The task:
Update the lines below by changing every "Viewport" to "Window" and leave everything else as it is.

— begin Records shown —

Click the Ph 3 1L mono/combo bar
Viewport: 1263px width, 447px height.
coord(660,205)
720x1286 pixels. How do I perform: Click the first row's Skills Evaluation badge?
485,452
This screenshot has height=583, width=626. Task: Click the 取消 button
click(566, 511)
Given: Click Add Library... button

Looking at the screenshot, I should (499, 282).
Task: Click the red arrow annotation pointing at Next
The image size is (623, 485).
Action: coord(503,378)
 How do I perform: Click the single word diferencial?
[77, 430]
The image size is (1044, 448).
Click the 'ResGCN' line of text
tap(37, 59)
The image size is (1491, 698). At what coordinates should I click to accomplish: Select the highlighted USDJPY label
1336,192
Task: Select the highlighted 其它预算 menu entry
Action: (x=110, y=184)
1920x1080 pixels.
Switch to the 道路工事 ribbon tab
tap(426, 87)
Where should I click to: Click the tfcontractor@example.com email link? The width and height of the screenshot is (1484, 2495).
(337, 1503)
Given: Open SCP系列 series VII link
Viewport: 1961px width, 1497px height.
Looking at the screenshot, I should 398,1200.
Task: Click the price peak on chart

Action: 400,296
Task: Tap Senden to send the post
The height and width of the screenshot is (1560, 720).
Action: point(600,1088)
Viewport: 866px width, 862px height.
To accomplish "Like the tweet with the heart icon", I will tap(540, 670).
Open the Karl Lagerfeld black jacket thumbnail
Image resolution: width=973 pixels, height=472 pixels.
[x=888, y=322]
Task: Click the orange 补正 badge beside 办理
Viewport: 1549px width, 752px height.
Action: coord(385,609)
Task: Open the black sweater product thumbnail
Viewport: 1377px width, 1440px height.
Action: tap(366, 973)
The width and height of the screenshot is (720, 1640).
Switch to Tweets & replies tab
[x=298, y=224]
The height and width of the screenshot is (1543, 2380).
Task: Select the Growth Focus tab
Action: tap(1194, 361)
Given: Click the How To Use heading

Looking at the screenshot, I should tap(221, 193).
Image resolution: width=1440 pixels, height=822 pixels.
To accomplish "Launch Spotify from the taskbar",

— end Records shown —

Solved problem:
Click the Ph 3 1L mono/combo bar
Window: 1263px width, 447px height.
coord(660,205)
720x1286 pixels. How do I perform: Click the first row's Skills Evaluation badge?
485,452
This screenshot has height=583, width=626. Task: Click the 取消 button
click(566, 511)
Given: Click Add Library... button

Looking at the screenshot, I should (499, 282).
Task: Click the red arrow annotation pointing at Next
The image size is (623, 485).
Action: coord(503,378)
 How do I perform: Click the single word diferencial?
[77, 430]
The image size is (1044, 448).
Click the 'ResGCN' line of text
tap(37, 59)
The image size is (1491, 698). At what coordinates should I click to accomplish: Select the highlighted USDJPY label
1336,192
Task: Select the highlighted 其它预算 menu entry
Action: (x=110, y=184)
1920x1080 pixels.
Switch to the 道路工事 ribbon tab
tap(426, 87)
Where should I click to: Click the tfcontractor@example.com email link? The width and height of the screenshot is (1484, 2495).
(337, 1503)
Given: Open SCP系列 series VII link
Window: 1961px width, 1497px height.
Looking at the screenshot, I should 398,1200.
Task: Click the price peak on chart

Action: 400,296
Task: Tap Senden to send the post
The height and width of the screenshot is (1560, 720).
Action: point(600,1088)
Window: 866px width, 862px height.
To accomplish "Like the tweet with the heart icon", I will tap(540, 670).
Open the Karl Lagerfeld black jacket thumbnail
Image resolution: width=973 pixels, height=472 pixels.
[x=888, y=322]
Task: Click the orange 补正 badge beside 办理
Window: 1549px width, 752px height.
Action: coord(385,609)
Task: Open the black sweater product thumbnail
Window: 1377px width, 1440px height.
Action: tap(366, 973)
The width and height of the screenshot is (720, 1640).
Switch to Tweets & replies tab
[x=298, y=224]
The height and width of the screenshot is (1543, 2380).
Task: Select the Growth Focus tab
Action: tap(1194, 361)
Given: Click the How To Use heading

Looking at the screenshot, I should tap(221, 193).
Image resolution: width=1440 pixels, height=822 pixels.
To accomplish "Launch Spotify from the taskbar",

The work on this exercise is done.